__Exercise instructions__.
[A] From the article on Nikolai S. Battoo, extract the passage starting at "In announcing its" and ending at "in Lincoln, Neb.", copying it word for word.
[B] Continue the article about the regulators pursuing Nikolai S. Battoo, picking up right after its last sentence.

__Document passage__.
******
Nikolai S. Battoo, The Fund Manager Chased By Two Regulators

Two federal regulatory agencies are in hot pursuit of a shadowy hedge fund figure and various companies associated with him, claiming they pumped millions into Bernard Madoff feeder funds and other unsuccessful investments, and then lied about the losses.

On Sept. 7, both the Securities and Exchange Commission and the U.S. Commodity Futures Trading Commission filed actions in the federal Northern District of Illinois against Nikolai S. Battoo, 41, who apparently has most recently operated in Florida.
In announcing its action, the SEC said Battoo has run numerous hedge funds and claims to manage $1.5 billion for investors worldwide, including at least $100 million in the United States.
Battoo has gathered “tens of millions of dollars” in investments since 2009, all the while losing millions more, the SEC also said in a detailed, 32-page complaint.
He has managed money through a series of companies including BC Capital Group, of Panama, and BC Capital Group Limited, which is believed to be run from Hong Kong. He also manages several hedge funds and is “senior advisor” for an outfit called Private International Wealth Management, and is thought to be affiliated with FuturesOne LLC, a commodities pool located in Lincoln, Neb.
******
Rows of pointing data:
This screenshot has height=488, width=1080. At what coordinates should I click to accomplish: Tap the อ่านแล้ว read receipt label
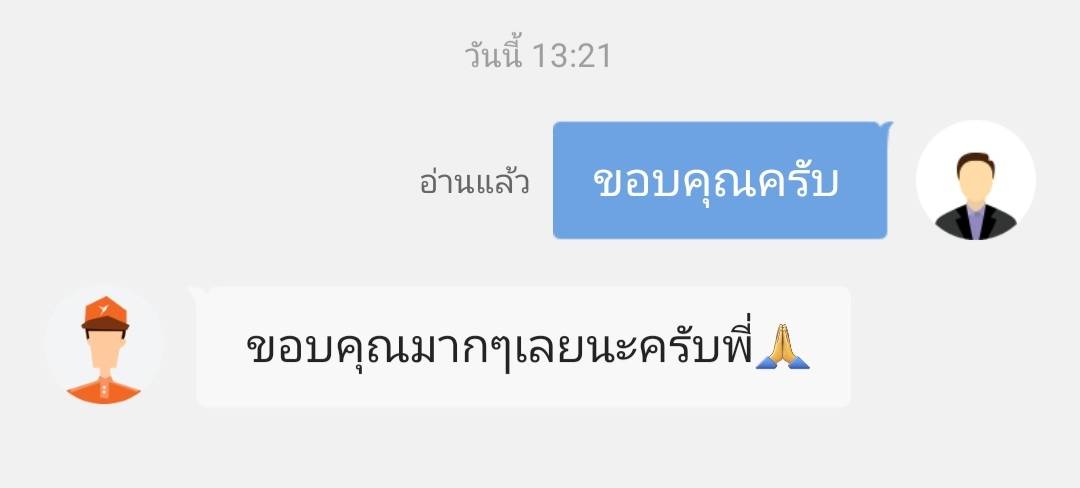(474, 182)
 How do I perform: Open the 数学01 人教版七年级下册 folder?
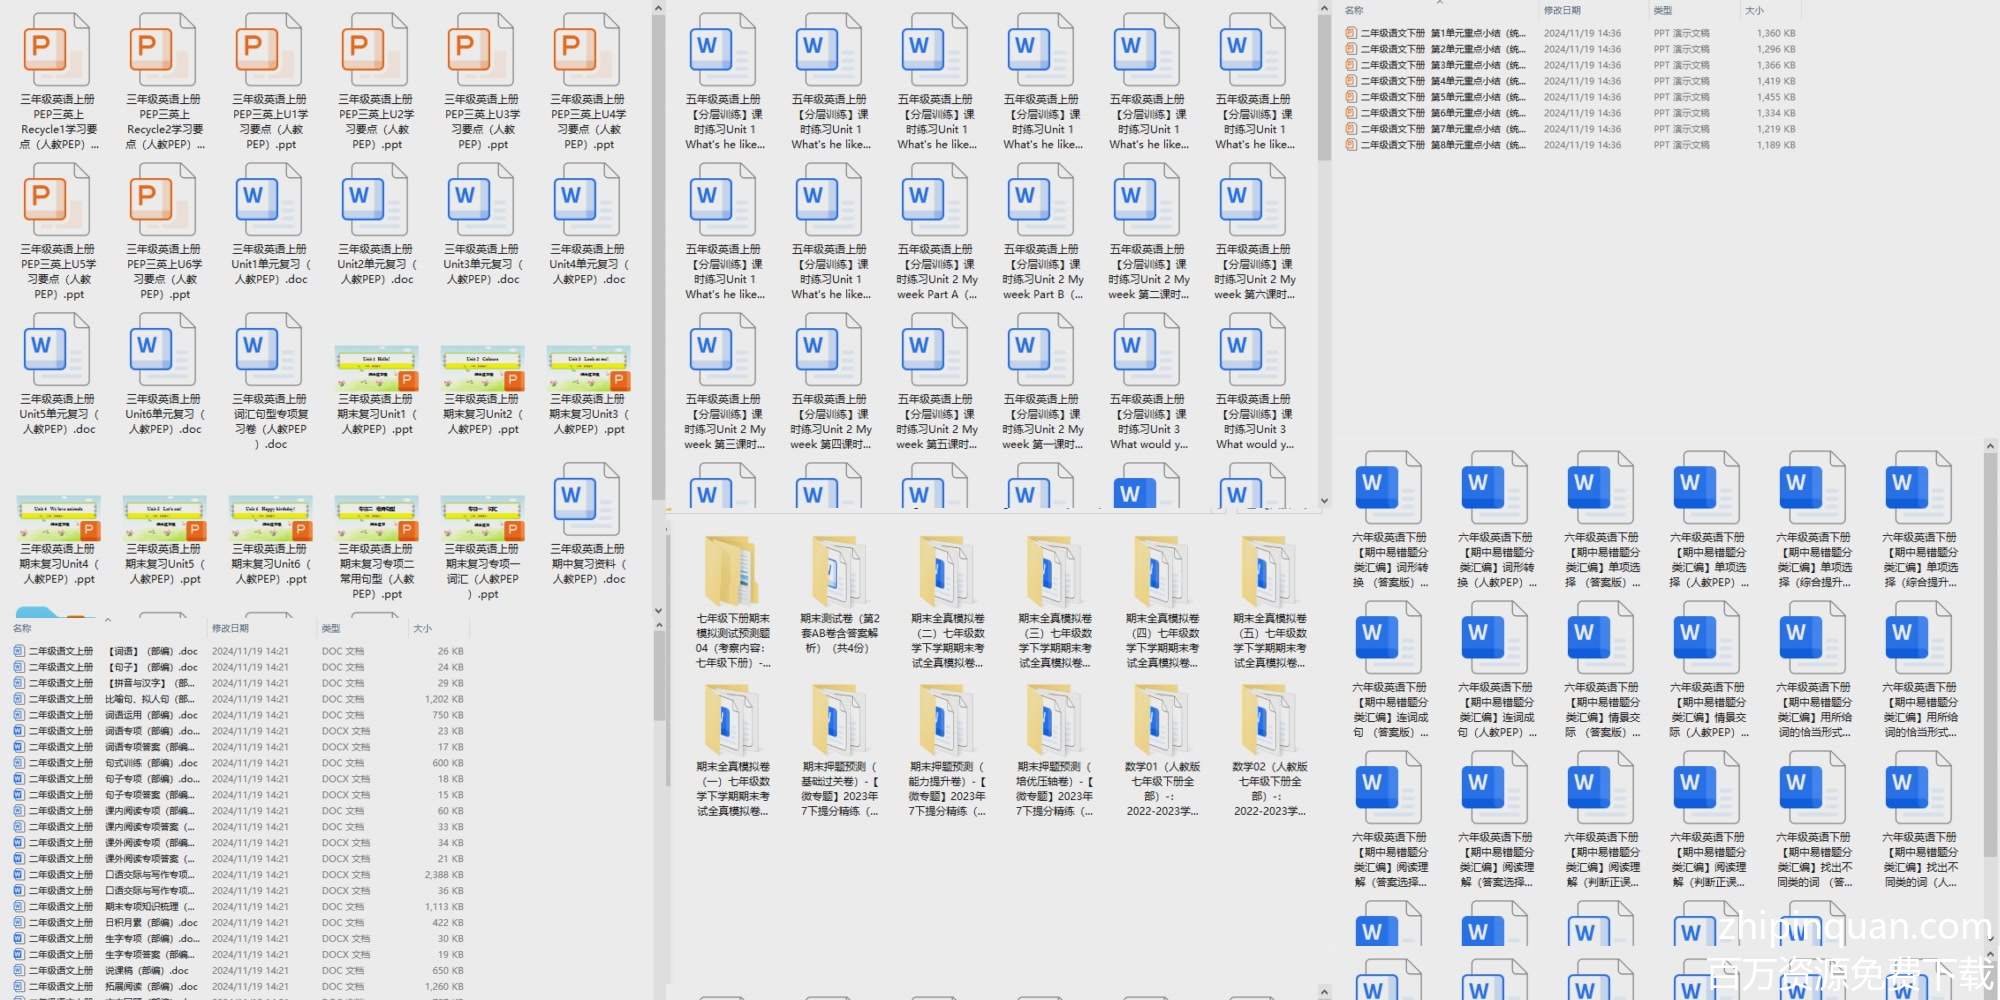point(1161,720)
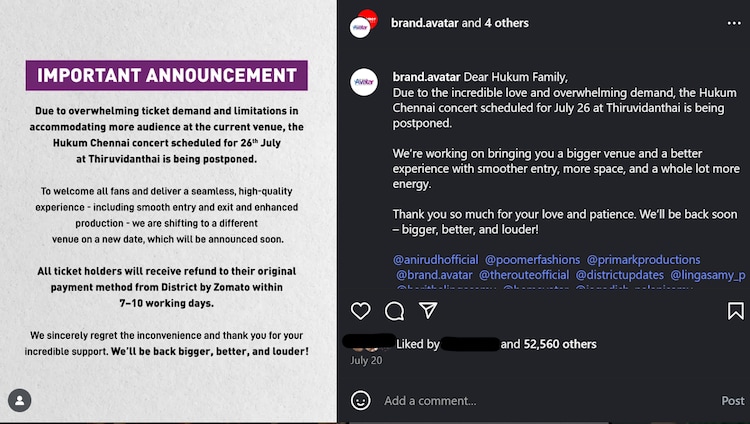The image size is (750, 424).
Task: Open the @primarkproductions mention
Action: 643,260
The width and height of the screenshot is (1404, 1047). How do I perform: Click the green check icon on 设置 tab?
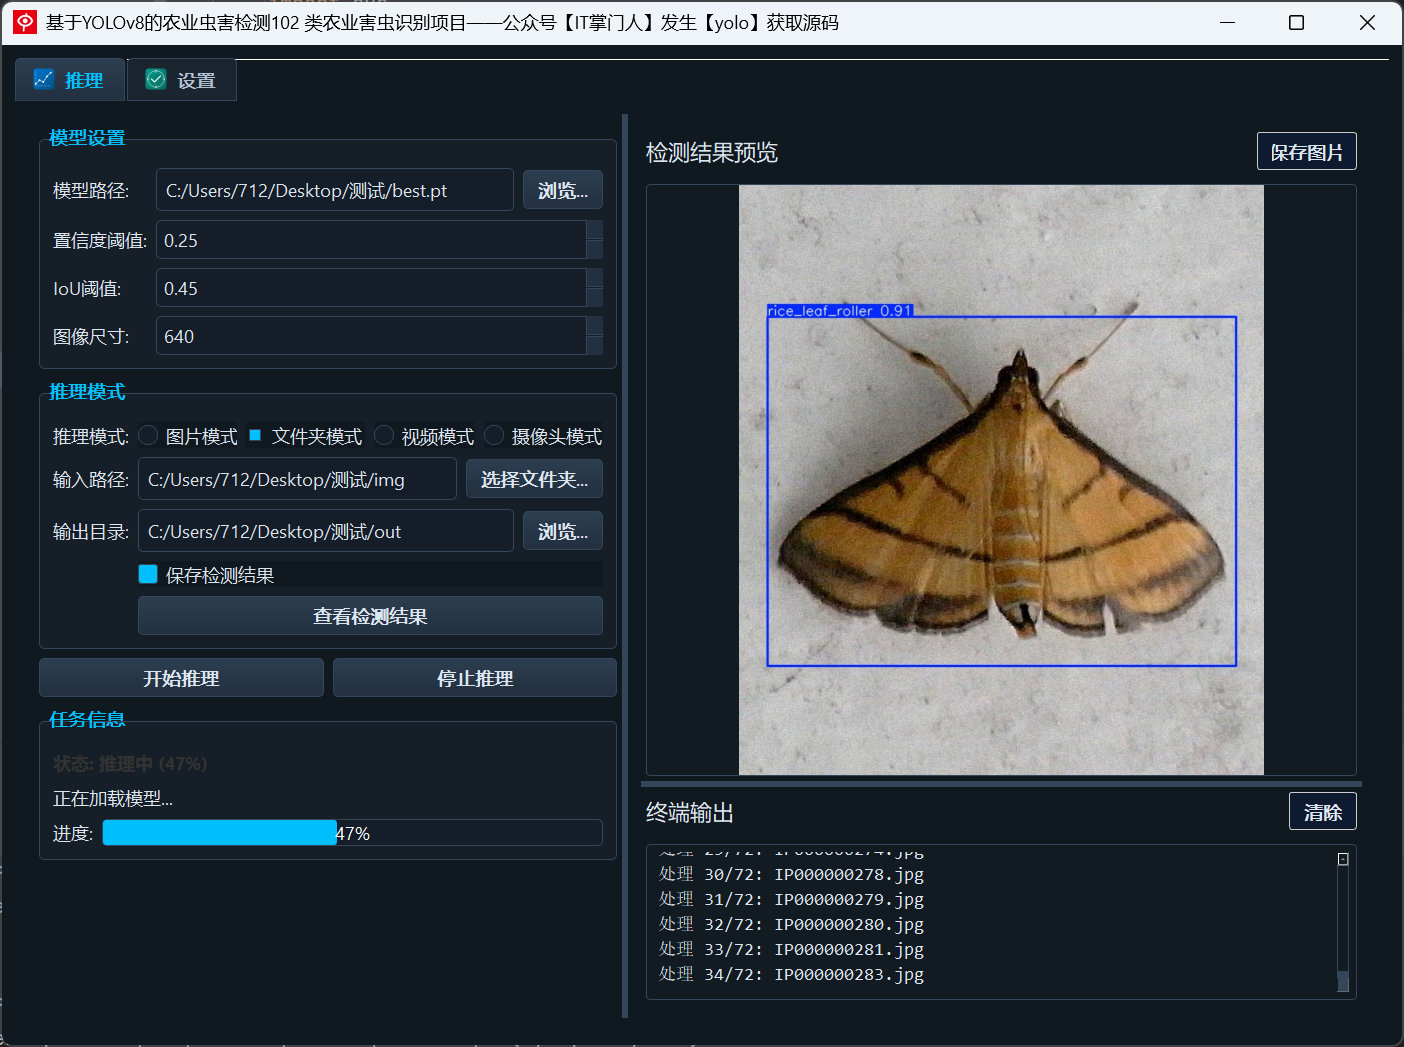click(156, 79)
******
__Answers in order__.
[A]
In announcing its action, the SEC said Battoo has run numerous hedge funds and claims to manage $1.5 billion for investors worldwide, including at least $100 million in the United States.
Battoo has gathered “tens of millions of dollars” in investments since 2009, all the while losing millions more, the SEC also said in a detailed, 32-page complaint.
He has managed money through a series of companies including BC Capital Group, of Panama, and BC Capital Group Limited, which is believed to be run from Hong Kong. He also manages several hedge funds and is “senior advisor” for an outfit called Private International Wealth Management, and is thought to be affiliated with FuturesOne LLC, a commodities pool located in Lincoln, Neb.

[B]
Battoo has been trying to cover up his failures and overstate the value his investments “in a number of ways,” the SEC said. When soliciting investors, Battoo has claimed an outstanding track record and “exceptional risk-adjusted returns,” according to the SEC. The agency calls Battoo’s financial empire “an amorphous syndicate of far-flung funds, entities and affiliates.”
Battoo investors suffered serious losses in 2008. He was also terminated as investment adviser for a large international bank, which included $138 million worth of hedge funds Battoo had managed. After his firing, the value of the hedge funds plummeted by almost 50 percent, the SEC said.
“Battoo attracted quire a following of investors by proclaiming his investments withstood the test of the financial crisis, but reality seems to have finally caught up with him,” said Robert Khuzami, the SEC’s director of enforcement. “Now, Battoo is offering investors one excuse after another for holding their money hostage.”
Aside from putting tens of millions of dollars into Madoff feeder funds, Battoo also lost millions through a failed derivatives investment scheme, regulators said.
Battoo apparently is now blaming the wreckage of MF Global for his inability to repay investors: “The jig appears to be up,” the SEC court complaint said. “Clients are now clamoring for redemptions, so Battoo has doubled down on his deception.”

The SEC is also going after Tracy Lee Sunderlage, 65, a Battoo colleague who had already been banned from the securities industry after a previous enforcement action. Regulators charge that Sunderlage, who now lives in Florida, poured about $95 million in assets from variable annuities and self-directed Individual Retirement Accounts into Battoo investments.
The SEC is asking a federal court for findings of fact that Battoo and Sunderlage have violated federal laws, and for injunctions to put them out of business. The agency also wants disgorgement of ill-gotten gains and unspecified civil penalties.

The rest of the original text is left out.